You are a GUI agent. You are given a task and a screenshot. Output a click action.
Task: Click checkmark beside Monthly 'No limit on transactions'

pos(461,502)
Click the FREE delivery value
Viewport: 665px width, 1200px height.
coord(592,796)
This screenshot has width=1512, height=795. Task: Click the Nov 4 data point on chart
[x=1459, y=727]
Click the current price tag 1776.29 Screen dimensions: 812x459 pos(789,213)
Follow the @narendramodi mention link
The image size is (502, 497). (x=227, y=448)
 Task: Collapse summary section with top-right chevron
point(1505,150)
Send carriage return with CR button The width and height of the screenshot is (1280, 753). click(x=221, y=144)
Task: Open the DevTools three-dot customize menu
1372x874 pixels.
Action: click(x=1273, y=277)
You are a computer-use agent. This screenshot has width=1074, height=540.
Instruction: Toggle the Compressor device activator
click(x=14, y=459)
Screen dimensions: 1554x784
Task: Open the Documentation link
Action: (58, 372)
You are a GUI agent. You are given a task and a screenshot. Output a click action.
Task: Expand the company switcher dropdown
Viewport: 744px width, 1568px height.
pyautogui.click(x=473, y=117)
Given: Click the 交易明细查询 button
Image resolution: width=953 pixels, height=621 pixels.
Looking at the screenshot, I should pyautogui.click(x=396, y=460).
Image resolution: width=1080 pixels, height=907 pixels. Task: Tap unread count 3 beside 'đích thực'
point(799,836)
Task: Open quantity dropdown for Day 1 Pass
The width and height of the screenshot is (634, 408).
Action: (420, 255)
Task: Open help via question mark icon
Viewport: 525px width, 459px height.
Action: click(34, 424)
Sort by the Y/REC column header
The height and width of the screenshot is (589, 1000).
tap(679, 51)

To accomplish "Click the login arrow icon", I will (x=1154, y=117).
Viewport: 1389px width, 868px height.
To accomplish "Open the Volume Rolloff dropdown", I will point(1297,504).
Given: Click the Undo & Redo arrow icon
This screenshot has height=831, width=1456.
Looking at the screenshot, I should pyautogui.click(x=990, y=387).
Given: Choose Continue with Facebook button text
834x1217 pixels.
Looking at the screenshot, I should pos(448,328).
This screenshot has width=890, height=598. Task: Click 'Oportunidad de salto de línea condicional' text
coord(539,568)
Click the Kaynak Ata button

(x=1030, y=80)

**WHAT TO PRODUCE:** Copy the material verbatim, beginning with the line that contains "You are a computer-use" and ending with the line that contains "Action: (58, 372)", including both of those lines.

**RESULT OF THE EXERCISE:**
You are a computer-use agent. This screenshot has width=1074, height=540.
Instruction: Toggle the Compressor device activator
click(x=14, y=459)
Screen dimensions: 1554x784
Task: Open the Documentation link
Action: (58, 372)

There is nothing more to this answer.